◆ ABOUT THIS TASK ◆
Nothing but the exact text of the entries should appear in your answer; pictures stay out.

◆ DATA SHOWN ◆
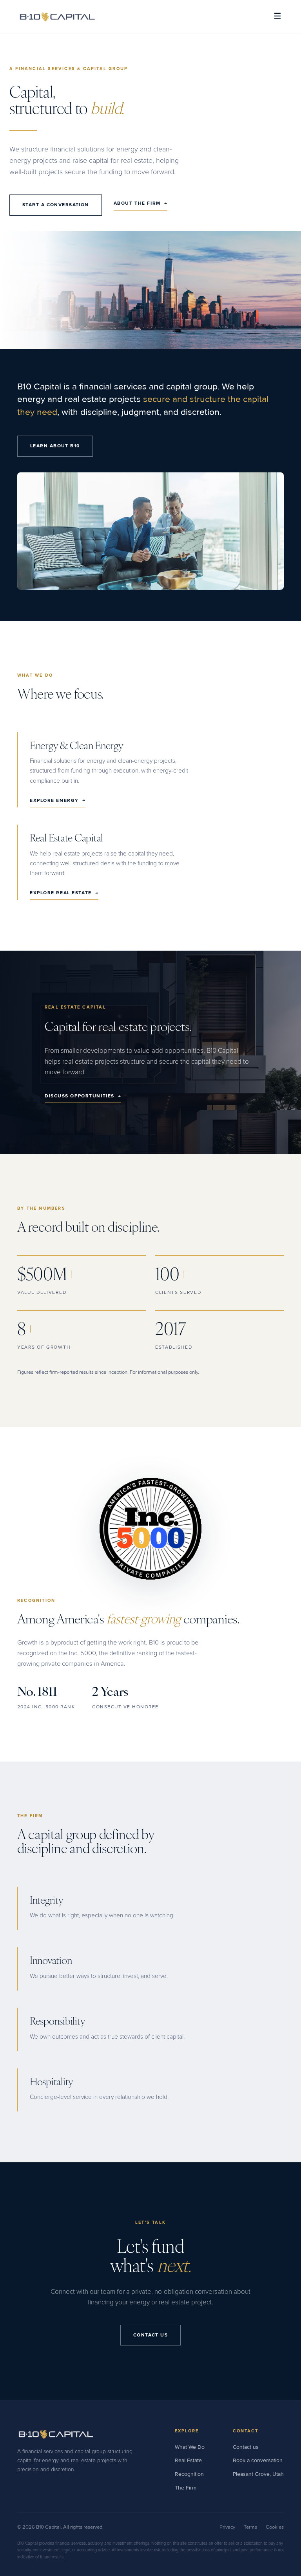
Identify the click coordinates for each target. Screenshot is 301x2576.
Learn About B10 (55, 446)
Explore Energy (57, 800)
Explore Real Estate (64, 893)
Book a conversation (258, 2460)
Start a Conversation (55, 205)
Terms (250, 2527)
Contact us (246, 2447)
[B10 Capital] (56, 17)
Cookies (275, 2527)
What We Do (190, 2447)
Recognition (189, 2474)
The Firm (185, 2487)
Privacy (227, 2527)
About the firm (140, 203)
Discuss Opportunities (83, 1096)
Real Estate (188, 2460)
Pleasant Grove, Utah (258, 2474)
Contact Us (150, 2335)
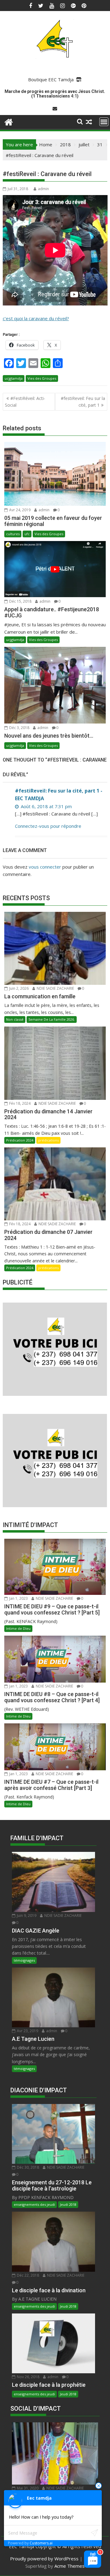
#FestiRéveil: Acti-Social (25, 401)
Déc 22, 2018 (27, 2275)
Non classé (15, 1019)
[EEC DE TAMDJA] (9, 121)
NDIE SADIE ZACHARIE (55, 988)
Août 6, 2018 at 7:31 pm (46, 806)
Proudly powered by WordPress (44, 2558)
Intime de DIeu (18, 1628)
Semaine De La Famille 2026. (51, 1019)
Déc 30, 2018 (27, 2167)
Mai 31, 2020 (27, 2488)
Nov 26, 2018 (27, 2376)
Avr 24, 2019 (19, 510)
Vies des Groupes (42, 378)
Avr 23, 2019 (27, 2030)
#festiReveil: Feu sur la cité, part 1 (83, 401)
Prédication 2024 (19, 1140)
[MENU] (103, 121)
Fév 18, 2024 (19, 1103)
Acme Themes (69, 2566)
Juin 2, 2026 (18, 988)
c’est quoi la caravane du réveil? (36, 318)
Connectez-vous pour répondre (48, 826)
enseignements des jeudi (34, 2204)
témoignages (24, 1960)
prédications (48, 1140)
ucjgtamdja (14, 378)
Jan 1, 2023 (18, 1598)
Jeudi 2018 (68, 2204)
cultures (13, 534)
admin (43, 188)
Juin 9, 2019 (26, 1915)
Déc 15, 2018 (19, 601)
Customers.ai (41, 2543)
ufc (27, 534)
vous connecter (45, 867)
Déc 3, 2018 (18, 727)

◆ RESULT FOR THIS EXERCISE ◆
Identify the click coordinates for each target. Screenshot is 301x2576.
Learn About B10 (55, 446)
Explore Energy (57, 800)
Explore Real Estate (64, 893)
Book a conversation (258, 2460)
Start a Conversation (55, 205)
Terms (250, 2527)
Contact us (246, 2447)
[B10 Capital] (56, 17)
Cookies (275, 2527)
What We Do (190, 2447)
Recognition (189, 2474)
The Firm (185, 2487)
Privacy (227, 2527)
About the firm (140, 203)
Discuss Opportunities (83, 1096)
Real Estate (188, 2460)
Pleasant Grove, Utah (258, 2474)
Contact Us (150, 2335)
#FestiRéveil: Acti-Social (25, 401)
Déc 22, 2018 (27, 2275)
Non classé (15, 1019)
[EEC DE TAMDJA] (9, 121)
NDIE SADIE ZACHARIE (55, 988)
Août 6, 2018 at 7:31 pm (46, 806)
Proudly powered by WordPress (44, 2558)
Intime de DIeu (18, 1628)
Semaine De La Famille 2026. (51, 1019)
Déc 30, 2018 (27, 2167)
Mai 31, 2020 (27, 2488)
Nov 26, 2018 (27, 2376)
Avr 24, 2019 (19, 510)
Vies des Groupes (42, 378)
Avr 23, 2019 (27, 2030)
#festiReveil: Feu sur la cité, part 1 (83, 401)
Prédication 2024 (19, 1140)
[MENU] (103, 121)
Fév 18, 2024 (19, 1103)
Acme Themes (69, 2566)
Juin 2, 2026 (18, 988)
c’est quoi la caravane du réveil? (36, 318)
Connectez-vous pour répondre (48, 826)
enseignements des jeudi (34, 2204)
témoignages (24, 1960)
prédications (48, 1140)
ucjgtamdja (14, 378)
Jan 1, 2023 (18, 1598)
Jeudi 2018 (68, 2204)
cultures (13, 534)
admin (43, 188)
Juin 9, 2019 (26, 1915)
Déc 15, 2018 (19, 601)
Customers.ai (41, 2543)
ufc (27, 534)
vous connecter (45, 867)
Déc 3, 2018 (18, 727)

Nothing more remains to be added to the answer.